Once the line with "博客 (844, 15)" is found in the data, output it and each following line exactly, up to and including the line with "Tovább olvasom (218, 1912)", and nothing before or after.

Stored data entries:
......
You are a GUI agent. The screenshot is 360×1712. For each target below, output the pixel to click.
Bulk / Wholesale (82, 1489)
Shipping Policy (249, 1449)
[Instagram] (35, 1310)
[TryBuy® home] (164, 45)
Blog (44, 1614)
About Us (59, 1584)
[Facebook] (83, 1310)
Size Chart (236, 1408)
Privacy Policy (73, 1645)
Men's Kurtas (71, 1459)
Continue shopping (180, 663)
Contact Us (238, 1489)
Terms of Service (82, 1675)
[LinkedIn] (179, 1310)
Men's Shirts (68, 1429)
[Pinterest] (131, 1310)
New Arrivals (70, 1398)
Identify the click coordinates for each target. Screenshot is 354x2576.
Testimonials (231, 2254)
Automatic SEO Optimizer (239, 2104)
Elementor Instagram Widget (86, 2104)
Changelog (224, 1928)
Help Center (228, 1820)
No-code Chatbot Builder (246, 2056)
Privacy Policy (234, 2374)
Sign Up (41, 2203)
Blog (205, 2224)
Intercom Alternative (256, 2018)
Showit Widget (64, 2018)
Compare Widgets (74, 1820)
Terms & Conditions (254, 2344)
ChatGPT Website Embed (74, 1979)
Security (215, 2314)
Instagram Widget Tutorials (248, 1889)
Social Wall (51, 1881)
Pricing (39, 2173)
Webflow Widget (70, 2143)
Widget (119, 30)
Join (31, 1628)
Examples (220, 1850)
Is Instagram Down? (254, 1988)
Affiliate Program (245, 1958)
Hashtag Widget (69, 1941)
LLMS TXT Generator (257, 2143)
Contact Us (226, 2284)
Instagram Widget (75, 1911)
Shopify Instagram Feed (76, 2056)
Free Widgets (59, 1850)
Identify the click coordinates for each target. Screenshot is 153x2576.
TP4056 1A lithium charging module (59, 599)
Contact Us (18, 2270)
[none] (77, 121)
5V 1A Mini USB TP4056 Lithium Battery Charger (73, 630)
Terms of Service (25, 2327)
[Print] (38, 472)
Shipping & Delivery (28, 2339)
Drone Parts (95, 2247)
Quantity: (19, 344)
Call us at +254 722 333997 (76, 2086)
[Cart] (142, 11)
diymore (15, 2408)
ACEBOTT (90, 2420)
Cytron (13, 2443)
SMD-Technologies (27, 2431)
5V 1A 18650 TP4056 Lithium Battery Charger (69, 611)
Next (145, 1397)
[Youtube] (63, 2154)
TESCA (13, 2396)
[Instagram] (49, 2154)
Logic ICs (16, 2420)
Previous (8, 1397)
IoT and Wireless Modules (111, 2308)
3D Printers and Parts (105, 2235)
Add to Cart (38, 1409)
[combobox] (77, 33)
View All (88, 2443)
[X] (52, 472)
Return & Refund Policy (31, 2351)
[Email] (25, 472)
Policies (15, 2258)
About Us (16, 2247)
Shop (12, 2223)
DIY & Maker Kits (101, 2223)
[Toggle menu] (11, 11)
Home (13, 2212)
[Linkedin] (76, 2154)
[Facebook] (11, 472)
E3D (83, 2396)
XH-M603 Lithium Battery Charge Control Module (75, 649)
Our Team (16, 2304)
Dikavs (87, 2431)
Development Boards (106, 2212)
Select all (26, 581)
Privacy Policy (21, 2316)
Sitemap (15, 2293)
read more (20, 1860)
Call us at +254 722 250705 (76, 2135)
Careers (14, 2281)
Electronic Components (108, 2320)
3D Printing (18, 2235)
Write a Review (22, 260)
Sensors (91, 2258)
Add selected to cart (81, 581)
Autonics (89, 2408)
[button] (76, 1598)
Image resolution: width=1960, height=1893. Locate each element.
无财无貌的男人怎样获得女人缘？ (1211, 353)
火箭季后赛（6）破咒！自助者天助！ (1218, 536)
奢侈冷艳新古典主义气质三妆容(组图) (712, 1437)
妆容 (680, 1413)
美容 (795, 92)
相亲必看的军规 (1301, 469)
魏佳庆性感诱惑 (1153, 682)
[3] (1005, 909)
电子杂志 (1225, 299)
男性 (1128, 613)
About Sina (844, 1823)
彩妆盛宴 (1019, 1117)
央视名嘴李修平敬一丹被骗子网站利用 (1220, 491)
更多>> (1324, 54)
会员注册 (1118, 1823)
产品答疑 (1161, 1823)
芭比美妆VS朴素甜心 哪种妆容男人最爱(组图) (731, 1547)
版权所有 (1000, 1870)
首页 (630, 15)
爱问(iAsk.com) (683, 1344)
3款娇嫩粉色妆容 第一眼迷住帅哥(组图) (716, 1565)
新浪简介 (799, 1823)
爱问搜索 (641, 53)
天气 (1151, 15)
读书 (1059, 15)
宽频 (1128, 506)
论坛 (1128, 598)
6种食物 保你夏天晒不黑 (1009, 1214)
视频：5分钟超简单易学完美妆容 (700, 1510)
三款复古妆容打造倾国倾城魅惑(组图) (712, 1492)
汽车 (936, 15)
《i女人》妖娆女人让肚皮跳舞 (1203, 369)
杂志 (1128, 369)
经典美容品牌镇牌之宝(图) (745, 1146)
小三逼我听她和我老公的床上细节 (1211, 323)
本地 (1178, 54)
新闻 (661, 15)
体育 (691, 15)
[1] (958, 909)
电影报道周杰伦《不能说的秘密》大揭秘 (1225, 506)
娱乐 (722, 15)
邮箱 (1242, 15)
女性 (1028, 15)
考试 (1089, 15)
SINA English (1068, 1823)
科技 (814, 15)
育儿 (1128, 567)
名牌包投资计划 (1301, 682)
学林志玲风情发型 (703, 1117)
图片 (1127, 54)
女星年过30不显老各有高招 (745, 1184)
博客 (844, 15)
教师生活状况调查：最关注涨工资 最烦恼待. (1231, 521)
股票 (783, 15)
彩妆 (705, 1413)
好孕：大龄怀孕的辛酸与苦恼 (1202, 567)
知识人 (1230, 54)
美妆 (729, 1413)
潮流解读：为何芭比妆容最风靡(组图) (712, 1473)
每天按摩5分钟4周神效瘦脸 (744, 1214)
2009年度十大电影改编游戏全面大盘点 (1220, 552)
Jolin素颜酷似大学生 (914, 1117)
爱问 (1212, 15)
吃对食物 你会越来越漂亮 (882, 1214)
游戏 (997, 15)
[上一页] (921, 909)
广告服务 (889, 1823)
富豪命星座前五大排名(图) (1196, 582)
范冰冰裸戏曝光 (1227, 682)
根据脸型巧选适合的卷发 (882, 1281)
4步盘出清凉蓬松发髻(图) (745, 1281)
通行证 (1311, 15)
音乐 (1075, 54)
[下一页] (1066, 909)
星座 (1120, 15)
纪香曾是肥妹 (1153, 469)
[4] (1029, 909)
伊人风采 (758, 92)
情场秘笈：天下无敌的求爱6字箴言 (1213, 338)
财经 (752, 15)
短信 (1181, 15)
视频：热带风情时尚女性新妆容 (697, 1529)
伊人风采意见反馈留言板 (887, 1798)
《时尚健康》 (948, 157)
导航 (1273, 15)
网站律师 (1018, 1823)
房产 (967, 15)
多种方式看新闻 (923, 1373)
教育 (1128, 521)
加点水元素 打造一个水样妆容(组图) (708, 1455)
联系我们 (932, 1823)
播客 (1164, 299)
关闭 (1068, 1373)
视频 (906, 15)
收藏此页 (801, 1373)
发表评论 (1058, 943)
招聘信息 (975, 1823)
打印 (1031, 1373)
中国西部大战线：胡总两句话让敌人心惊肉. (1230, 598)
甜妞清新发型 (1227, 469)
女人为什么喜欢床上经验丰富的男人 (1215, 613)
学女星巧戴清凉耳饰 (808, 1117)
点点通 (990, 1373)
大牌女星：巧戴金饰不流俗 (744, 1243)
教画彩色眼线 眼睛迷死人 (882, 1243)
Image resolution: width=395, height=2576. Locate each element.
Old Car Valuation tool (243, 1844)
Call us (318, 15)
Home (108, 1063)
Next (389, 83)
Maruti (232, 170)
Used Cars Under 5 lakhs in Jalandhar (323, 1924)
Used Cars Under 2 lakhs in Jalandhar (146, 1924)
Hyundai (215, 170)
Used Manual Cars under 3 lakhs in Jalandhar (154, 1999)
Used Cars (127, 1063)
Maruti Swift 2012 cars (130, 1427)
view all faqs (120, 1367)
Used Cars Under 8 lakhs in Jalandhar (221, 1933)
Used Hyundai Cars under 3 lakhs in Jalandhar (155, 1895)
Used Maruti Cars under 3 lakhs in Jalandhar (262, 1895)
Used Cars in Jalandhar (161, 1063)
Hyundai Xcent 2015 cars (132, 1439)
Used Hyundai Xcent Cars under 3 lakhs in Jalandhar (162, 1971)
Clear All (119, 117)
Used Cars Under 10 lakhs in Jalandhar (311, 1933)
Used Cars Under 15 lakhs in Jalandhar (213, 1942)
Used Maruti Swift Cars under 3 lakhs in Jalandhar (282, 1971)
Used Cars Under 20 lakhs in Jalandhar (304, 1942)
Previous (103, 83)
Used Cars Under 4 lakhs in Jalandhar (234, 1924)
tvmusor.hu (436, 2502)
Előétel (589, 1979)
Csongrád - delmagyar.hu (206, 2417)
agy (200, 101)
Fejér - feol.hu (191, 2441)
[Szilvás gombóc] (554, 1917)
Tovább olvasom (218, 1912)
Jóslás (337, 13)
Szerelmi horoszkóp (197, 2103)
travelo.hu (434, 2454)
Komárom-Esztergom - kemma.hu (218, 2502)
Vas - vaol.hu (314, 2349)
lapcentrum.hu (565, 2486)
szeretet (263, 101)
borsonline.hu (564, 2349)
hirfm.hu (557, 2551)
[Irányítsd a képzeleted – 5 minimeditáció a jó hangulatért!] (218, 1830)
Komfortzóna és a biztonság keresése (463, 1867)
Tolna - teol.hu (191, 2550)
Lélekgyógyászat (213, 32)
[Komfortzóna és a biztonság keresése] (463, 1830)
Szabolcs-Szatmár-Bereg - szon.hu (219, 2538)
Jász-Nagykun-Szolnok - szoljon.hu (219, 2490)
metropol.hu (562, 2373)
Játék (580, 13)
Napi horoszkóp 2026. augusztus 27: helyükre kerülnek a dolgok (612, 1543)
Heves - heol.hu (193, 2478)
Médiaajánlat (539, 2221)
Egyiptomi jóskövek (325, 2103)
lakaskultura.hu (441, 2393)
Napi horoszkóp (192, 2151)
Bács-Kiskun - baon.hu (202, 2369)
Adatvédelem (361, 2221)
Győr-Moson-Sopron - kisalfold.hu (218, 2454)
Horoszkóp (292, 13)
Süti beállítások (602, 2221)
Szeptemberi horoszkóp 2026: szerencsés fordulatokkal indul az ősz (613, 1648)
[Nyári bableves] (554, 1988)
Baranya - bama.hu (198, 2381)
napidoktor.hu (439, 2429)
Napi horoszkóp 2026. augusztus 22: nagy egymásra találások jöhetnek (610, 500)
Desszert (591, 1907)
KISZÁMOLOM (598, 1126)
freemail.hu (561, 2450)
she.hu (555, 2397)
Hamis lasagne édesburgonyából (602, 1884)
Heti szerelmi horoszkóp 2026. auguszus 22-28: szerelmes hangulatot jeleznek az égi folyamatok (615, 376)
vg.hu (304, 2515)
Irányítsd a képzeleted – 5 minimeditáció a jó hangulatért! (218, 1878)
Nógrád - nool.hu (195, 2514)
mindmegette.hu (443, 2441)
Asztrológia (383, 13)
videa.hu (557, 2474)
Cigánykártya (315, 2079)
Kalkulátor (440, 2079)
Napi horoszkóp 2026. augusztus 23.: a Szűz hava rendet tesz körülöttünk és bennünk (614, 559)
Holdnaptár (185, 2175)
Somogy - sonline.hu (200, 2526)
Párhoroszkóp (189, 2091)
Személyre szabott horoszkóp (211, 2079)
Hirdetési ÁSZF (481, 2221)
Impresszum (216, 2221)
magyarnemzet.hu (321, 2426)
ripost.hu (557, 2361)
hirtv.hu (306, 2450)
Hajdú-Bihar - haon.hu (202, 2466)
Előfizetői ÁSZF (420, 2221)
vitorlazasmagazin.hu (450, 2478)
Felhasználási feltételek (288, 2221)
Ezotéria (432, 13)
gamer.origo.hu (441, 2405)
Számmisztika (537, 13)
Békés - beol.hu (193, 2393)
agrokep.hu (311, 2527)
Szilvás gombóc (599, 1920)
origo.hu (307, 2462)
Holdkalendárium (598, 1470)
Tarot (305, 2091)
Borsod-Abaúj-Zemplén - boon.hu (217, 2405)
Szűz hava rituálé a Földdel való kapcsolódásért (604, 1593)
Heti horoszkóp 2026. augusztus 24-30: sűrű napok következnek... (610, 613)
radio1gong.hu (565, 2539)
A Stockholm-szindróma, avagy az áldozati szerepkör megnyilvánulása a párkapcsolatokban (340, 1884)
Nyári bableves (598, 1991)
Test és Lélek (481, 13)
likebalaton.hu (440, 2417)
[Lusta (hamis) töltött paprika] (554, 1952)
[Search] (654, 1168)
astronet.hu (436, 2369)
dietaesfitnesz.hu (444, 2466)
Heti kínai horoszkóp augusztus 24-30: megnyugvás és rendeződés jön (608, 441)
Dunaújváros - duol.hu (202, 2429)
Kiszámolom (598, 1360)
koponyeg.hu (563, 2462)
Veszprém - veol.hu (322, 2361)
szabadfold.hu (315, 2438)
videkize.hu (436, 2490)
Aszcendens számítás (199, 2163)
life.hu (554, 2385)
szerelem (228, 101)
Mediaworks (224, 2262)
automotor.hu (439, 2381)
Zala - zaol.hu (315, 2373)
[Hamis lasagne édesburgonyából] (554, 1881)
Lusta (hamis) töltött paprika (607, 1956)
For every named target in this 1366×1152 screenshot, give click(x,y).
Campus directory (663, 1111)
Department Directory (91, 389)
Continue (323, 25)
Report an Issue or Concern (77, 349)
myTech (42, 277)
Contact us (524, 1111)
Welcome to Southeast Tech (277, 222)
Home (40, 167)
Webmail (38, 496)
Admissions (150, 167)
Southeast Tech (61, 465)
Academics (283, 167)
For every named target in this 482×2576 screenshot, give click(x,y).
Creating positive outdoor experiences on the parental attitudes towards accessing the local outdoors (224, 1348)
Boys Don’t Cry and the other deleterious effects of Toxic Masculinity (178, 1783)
......
TASK SOLUTION:
博客 (844, 15)
教师生活状况调查：最关注涨工资 最烦恼待. (1231, 521)
股票 (783, 15)
彩妆 (705, 1413)
好孕：大龄怀孕的辛酸与苦恼 (1202, 567)
知识人 (1230, 54)
美妆 (729, 1413)
潮流解读：为何芭比妆容最风靡(组图) (712, 1473)
每天按摩5分钟4周神效瘦脸 (744, 1214)
2009年度十大电影改编游戏全面大盘点 (1220, 552)
Jolin素颜酷似大学生 (914, 1117)
爱问 (1212, 15)
吃对食物 你会越来越漂亮 (882, 1214)
游戏 (997, 15)
[上一页] (921, 909)
广告服务 (889, 1823)
富豪命星座前五大排名(图) (1196, 582)
范冰冰裸戏曝光 (1227, 682)
根据脸型巧选适合的卷发 (882, 1281)
4步盘出清凉蓬松发髻(图) (745, 1281)
通行证 (1311, 15)
音乐 (1075, 54)
[下一页] (1066, 909)
星座 (1120, 15)
纪香曾是肥妹 (1153, 469)
[4] (1029, 909)
伊人风采 (758, 92)
情场秘笈：天下无敌的求爱6字箴言 (1213, 338)
财经 (752, 15)
短信 (1181, 15)
视频：热带风情时尚女性新妆容 (697, 1529)
伊人风采意见反馈留言板 (887, 1798)
《时尚健康》 (948, 157)
导航 (1273, 15)
网站律师 (1018, 1823)
房产 (967, 15)
多种方式看新闻 (923, 1373)
教育 (1128, 521)
加点水元素 打造一个水样妆容(组图) (708, 1455)
联系我们 (932, 1823)
播客 (1164, 299)
关闭 (1068, 1373)
视频 (906, 15)
收藏此页 (801, 1373)
发表评论 (1058, 943)
招聘信息 (975, 1823)
打印 (1031, 1373)
中国西部大战线：胡总两句话让敌人心惊肉. (1230, 598)
甜妞清新发型 (1227, 469)
女人为什么喜欢床上经验丰富的男人 (1215, 613)
学女星巧戴清凉耳饰 (808, 1117)
点点通 (990, 1373)
大牌女星：巧戴金饰不流俗 (744, 1243)
教画彩色眼线 眼睛迷死人 (882, 1243)
Image resolution: width=395, height=2576. Locate each element.
Old Car Valuation tool (243, 1844)
Call us (318, 15)
Home (108, 1063)
Next (389, 83)
Maruti (232, 170)
Used Cars Under 5 lakhs in Jalandhar (323, 1924)
Used Cars Under 2 lakhs in Jalandhar (146, 1924)
Hyundai (215, 170)
Used Manual Cars under 3 lakhs in Jalandhar (154, 1999)
Used Cars (127, 1063)
Maruti Swift 2012 cars (130, 1427)
view all faqs (120, 1367)
Used Cars Under 8 lakhs in Jalandhar (221, 1933)
Used Hyundai Cars under 3 lakhs in Jalandhar (155, 1895)
Used Maruti Cars under 3 lakhs in Jalandhar (262, 1895)
Used Cars in Jalandhar (161, 1063)
Hyundai Xcent 2015 cars (132, 1439)
Used Hyundai Xcent Cars under 3 lakhs in Jalandhar (162, 1971)
Clear All (119, 117)
Used Cars Under 10 lakhs in Jalandhar (311, 1933)
Used Cars Under 15 lakhs in Jalandhar (213, 1942)
Used Maruti Swift Cars under 3 lakhs in Jalandhar (282, 1971)
Used Cars Under 20 lakhs in Jalandhar (304, 1942)
Previous (103, 83)
Used Cars Under 4 lakhs in Jalandhar (234, 1924)
tvmusor.hu (436, 2502)
Előétel (589, 1979)
Csongrád - delmagyar.hu (206, 2417)
agy (200, 101)
Fejér - feol.hu (191, 2441)
[Szilvás gombóc] (554, 1917)
Tovább olvasom (218, 1912)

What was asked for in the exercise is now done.